▸ **Provided records**
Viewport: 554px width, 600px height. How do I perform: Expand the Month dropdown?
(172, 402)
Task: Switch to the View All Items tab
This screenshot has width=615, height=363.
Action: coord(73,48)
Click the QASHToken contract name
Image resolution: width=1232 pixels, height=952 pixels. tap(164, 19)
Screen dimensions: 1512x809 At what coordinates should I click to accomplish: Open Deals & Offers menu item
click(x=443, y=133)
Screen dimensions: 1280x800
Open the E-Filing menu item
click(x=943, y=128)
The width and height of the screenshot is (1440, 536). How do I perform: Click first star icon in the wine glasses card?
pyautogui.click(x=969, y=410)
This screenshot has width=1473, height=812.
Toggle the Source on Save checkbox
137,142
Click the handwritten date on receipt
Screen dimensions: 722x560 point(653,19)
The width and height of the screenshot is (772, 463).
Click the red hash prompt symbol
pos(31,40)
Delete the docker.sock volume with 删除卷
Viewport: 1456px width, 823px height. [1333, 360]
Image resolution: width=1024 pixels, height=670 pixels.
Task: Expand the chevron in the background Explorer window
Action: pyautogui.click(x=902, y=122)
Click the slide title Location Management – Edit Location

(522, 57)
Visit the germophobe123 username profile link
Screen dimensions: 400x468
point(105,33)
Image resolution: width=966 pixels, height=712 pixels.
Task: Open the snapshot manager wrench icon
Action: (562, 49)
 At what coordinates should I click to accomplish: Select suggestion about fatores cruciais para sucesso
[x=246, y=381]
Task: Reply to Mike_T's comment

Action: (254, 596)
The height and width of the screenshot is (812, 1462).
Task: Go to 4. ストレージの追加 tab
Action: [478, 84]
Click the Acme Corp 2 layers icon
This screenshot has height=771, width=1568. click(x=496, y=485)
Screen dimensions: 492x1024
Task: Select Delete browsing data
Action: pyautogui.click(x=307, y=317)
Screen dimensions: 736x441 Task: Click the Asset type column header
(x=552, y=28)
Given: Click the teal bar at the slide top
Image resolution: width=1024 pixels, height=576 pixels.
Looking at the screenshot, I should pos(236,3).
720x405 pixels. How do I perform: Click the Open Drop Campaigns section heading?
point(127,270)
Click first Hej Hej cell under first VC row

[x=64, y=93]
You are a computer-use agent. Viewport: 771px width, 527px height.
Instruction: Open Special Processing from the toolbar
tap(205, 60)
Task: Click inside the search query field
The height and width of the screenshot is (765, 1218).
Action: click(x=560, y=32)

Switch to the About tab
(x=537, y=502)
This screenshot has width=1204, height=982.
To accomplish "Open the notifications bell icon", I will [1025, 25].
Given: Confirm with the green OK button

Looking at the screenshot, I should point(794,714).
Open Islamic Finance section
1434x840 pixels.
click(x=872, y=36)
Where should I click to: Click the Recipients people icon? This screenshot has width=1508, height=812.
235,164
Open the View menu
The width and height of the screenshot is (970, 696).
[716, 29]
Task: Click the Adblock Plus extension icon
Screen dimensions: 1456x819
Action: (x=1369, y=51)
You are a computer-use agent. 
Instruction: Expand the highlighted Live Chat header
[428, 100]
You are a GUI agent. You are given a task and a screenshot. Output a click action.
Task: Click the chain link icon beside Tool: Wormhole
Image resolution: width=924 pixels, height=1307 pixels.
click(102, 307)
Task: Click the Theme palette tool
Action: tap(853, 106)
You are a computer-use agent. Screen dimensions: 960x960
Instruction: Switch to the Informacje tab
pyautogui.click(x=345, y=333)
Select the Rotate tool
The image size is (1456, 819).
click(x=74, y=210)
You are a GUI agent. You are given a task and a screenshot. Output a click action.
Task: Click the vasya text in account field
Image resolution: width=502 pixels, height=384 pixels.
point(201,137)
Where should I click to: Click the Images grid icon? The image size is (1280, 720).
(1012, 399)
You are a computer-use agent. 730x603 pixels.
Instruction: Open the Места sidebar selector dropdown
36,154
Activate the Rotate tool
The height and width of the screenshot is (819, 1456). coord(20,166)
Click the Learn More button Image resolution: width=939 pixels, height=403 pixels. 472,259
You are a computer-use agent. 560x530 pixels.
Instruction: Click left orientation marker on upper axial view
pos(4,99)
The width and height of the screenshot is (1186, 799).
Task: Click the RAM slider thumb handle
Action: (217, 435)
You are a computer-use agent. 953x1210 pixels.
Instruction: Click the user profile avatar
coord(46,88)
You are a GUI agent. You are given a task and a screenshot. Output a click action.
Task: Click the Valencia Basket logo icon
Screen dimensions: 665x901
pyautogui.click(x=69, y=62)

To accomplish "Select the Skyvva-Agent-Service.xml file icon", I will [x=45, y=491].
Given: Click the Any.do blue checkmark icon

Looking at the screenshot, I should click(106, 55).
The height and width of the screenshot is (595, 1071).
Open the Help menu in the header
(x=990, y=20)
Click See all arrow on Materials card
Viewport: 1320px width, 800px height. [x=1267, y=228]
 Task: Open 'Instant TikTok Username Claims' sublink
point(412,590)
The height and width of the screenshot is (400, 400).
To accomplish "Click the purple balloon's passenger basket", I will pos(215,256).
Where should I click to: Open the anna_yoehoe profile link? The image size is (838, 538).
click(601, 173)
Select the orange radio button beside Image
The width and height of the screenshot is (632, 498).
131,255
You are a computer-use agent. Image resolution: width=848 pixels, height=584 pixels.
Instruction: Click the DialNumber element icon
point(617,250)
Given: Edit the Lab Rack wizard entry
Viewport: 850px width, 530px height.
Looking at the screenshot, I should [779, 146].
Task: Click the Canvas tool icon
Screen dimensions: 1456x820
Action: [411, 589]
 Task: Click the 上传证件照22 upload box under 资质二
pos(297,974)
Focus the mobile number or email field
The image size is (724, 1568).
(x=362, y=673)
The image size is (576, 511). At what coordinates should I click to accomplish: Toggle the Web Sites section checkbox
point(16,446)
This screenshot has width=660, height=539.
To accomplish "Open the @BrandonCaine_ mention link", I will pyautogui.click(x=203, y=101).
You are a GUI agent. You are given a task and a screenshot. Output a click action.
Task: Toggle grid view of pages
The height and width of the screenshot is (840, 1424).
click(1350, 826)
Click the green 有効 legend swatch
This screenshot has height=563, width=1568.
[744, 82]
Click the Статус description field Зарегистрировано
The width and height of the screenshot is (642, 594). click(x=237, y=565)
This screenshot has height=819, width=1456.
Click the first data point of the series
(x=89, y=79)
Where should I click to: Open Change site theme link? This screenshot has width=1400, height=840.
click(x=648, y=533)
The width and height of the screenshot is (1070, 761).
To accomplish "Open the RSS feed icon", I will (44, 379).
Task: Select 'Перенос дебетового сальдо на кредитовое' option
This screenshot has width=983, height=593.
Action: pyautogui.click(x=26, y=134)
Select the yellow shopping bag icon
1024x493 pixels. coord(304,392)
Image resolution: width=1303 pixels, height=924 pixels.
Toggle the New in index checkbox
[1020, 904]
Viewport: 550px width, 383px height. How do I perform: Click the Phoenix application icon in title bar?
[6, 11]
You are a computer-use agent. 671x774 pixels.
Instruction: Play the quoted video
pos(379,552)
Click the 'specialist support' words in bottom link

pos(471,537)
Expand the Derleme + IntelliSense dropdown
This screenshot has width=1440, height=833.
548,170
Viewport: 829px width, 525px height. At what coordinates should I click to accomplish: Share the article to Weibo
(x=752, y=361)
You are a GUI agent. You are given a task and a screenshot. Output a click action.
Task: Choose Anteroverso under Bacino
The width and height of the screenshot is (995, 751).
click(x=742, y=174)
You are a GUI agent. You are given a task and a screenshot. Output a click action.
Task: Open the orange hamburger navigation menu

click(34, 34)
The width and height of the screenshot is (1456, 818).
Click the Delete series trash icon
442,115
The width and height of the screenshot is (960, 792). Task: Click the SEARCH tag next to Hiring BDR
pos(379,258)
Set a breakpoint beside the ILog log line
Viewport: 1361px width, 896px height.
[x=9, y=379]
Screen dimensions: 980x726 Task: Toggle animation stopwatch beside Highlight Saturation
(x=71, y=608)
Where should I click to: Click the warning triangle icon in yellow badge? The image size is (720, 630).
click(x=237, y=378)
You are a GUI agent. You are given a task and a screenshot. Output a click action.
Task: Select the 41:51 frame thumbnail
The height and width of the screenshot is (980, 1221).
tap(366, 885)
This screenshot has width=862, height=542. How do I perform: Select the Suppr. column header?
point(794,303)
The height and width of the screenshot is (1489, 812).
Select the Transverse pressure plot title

▸ **To be done**
Convert the rows from the line holding "will [x=45, y=491]." through the line holding "(x=990, y=20)", inclusive, into a two-column CSV with the headers instruction and response. Give each row one line, put each field in quotation marks, and replace line breaks inside a field with spaces.

▸ **The completed task**
instruction,response
"To accomplish ""Select the Skyvva-Agent-Service.xml file icon"",","I will [x=45, y=491]."
"Given: Click the Any.do blue checkmark icon","Looking at the screenshot, I should click(106, 55)."
"The height and width of the screenshot is (595, 1071). Open the Help menu in the header","(x=990, y=20)"